Le Gabon défend une intelligence artificielle inclusive au forum de genève

Dans un monde où les grandes puissances rivalisent pour dominer l’intelligence artificielle par la performance brute, le Gabon propose une approche radicalement différente. Lors de la session dédiée à la gouvernance de l’IA au Global Dialogue on AI Governance à Genève, sous l’égide des Nations unies, le ministre gabonais de l’Économie numérique, Mark Alexandre Doumba, a appelé à une réflexion urgente sur l’avenir de cette technologie.

Pour Libreville, l’enjeu n’est pas de produire l’IA la plus puissante, mais de construire un outil accessible, équitable et centré sur l’humain. Une vision qui contraste avec la course effrénée des géants technologiques, obsédés par la taille des modèles et la puissance de calcul.

« Ce n’est pas une question de vitesse ou de performance, mais d’impact réel», a-t-il déclaré. « L’objectif doit être de déployer l’intelligence artificielle au plus grand nombre, pas seulement aux élites économiques ou technologiques».

L’IA au service des besoins concrets : la révolution de la « petite IA »

Le Gabon mise sur une transition vers ce qu’il nomme la « petite IA » : des solutions spécialisées, adaptées et contextualisées, loin des modèles surdimensionnés et coûteux. L’idée ? Rendre cette technologie utile aux populations africaines, et notamment aux agriculteurs, aux services publics ou aux systèmes de santé.

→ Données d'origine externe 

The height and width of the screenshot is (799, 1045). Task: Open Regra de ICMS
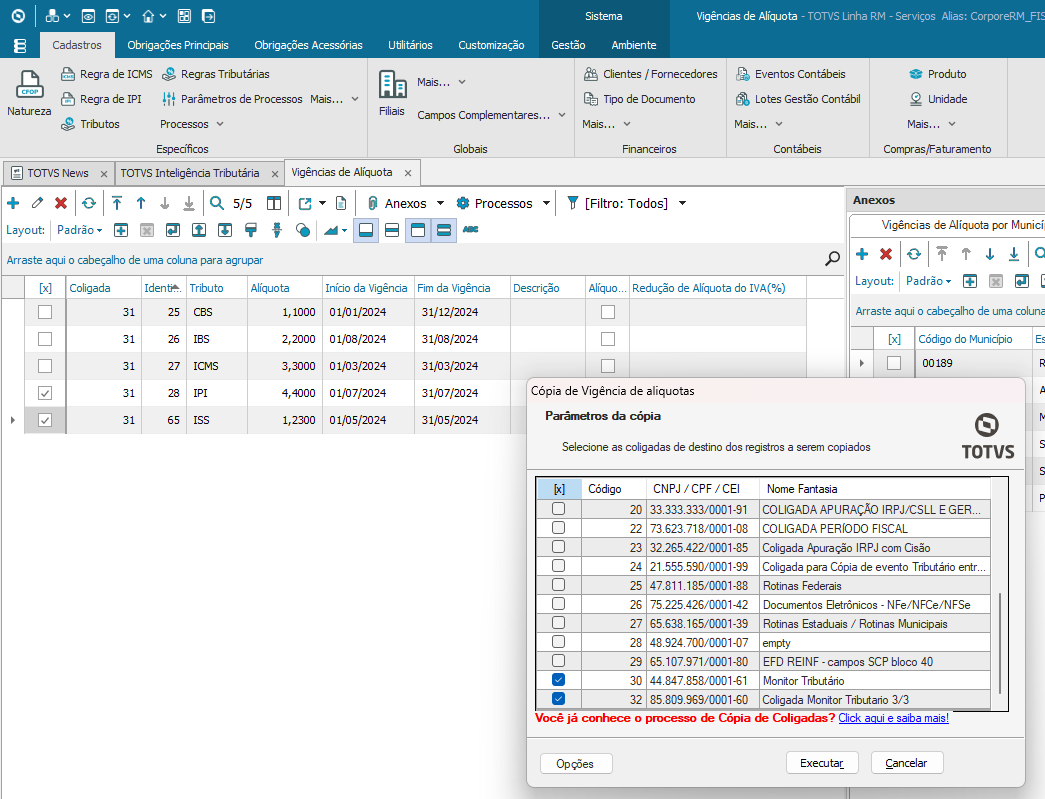(x=107, y=74)
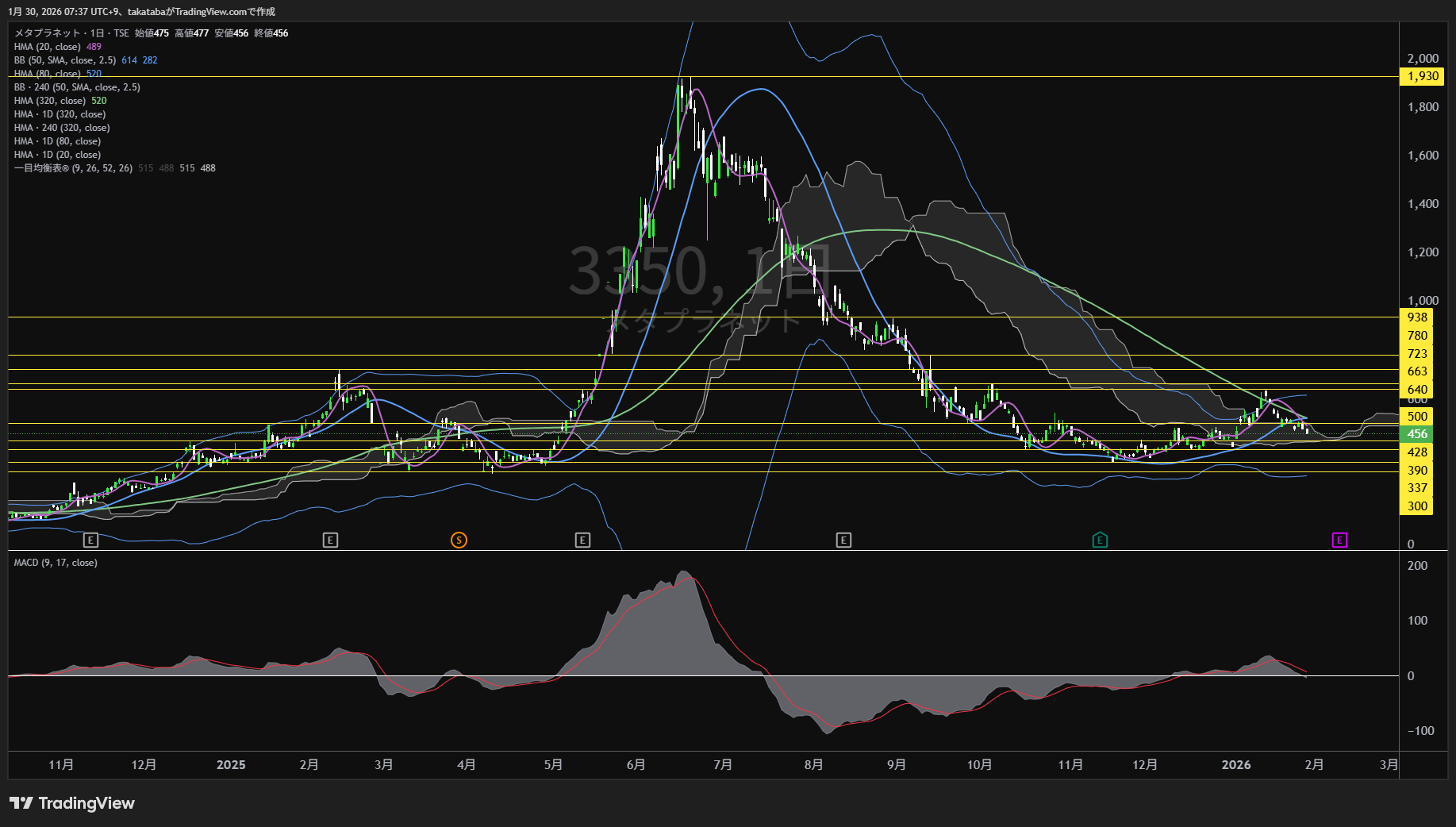Click the TradingView logo at bottom left

tap(72, 803)
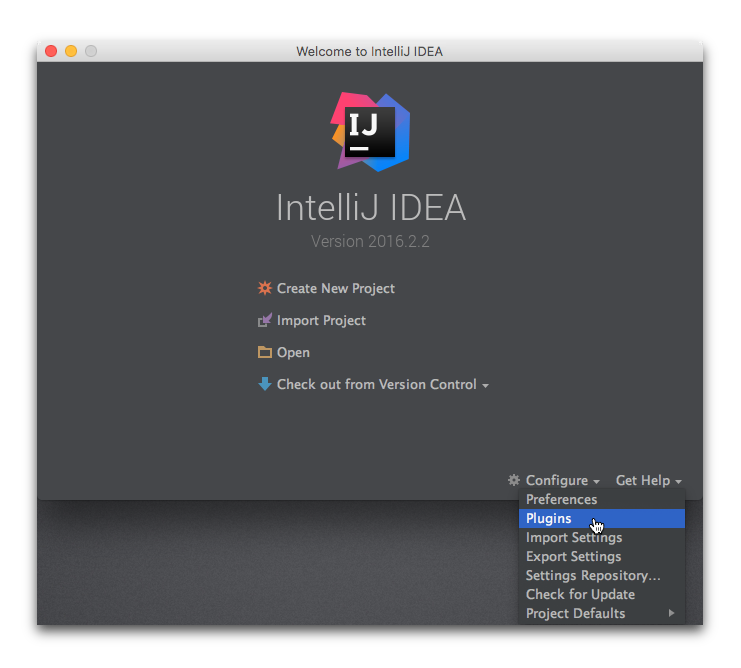This screenshot has width=741, height=668.
Task: Click the Open link text
Action: [x=293, y=353]
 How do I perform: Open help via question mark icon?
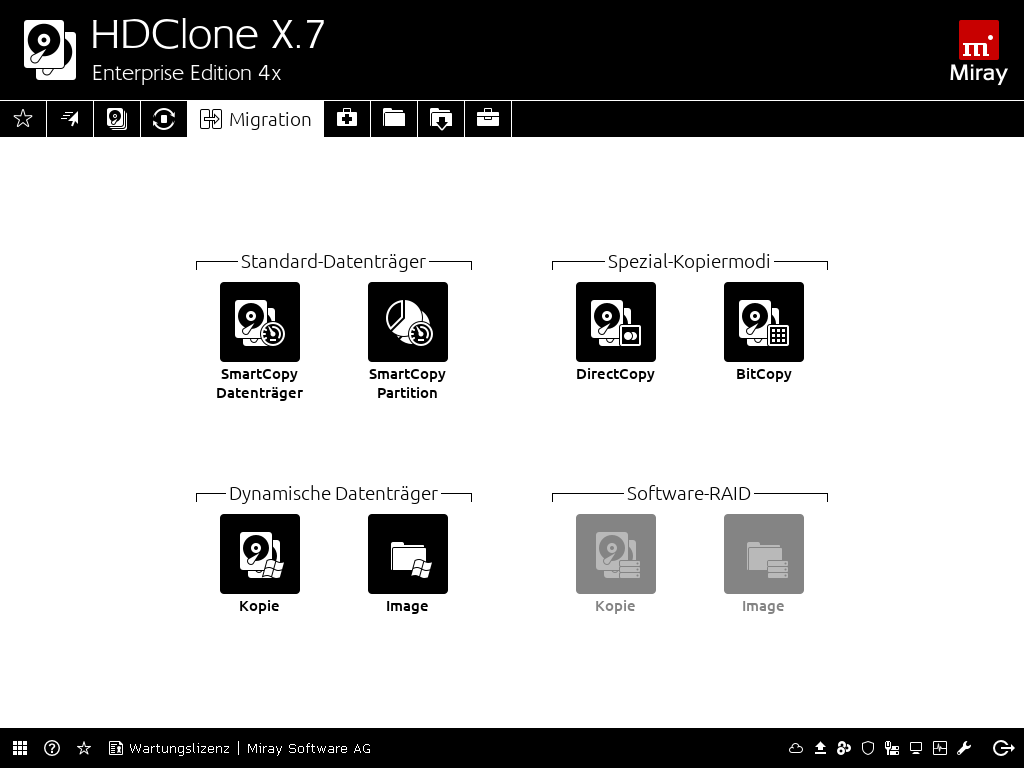click(x=52, y=748)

« La véritable innovation ne réside pas dans des algorithmes toujours plus complexes, mais dans leur adaptation aux réalités locales», explique Mark Alexandre Doumba. Par exemple, une IA optimisant les récoltes dans un village gabonais ou facilitant l’accès aux soins dans une région reculée du pays aurait bien plus de valeur qu’un outil inaccessible réservé à une minorité.

Éviter la fracture technologique : l’IA comme levier d’inclusion

Pour le ministre gabonais, l’intelligence artificielle ne doit pas se limiter à optimiser les systèmes existants. Elle doit servir de catalyseur pour repenser les structures économiques et sociales, afin de réduire les inégalités plutôt que de les creuser.

Avec des ressources technologiques et financières sans précédent, le risque d’une nouvelle fracture mondiale est réel. Sans une gouvernance équitable, l’IA pourrait devenir un outil de domination, creusant le fossé entre ceux qui la conçoivent et ceux qui en subissent les effets. La véritable mesure de son succès ne sera pas le nombre de téraflops, mais l’amélioration concrète des conditions de vie.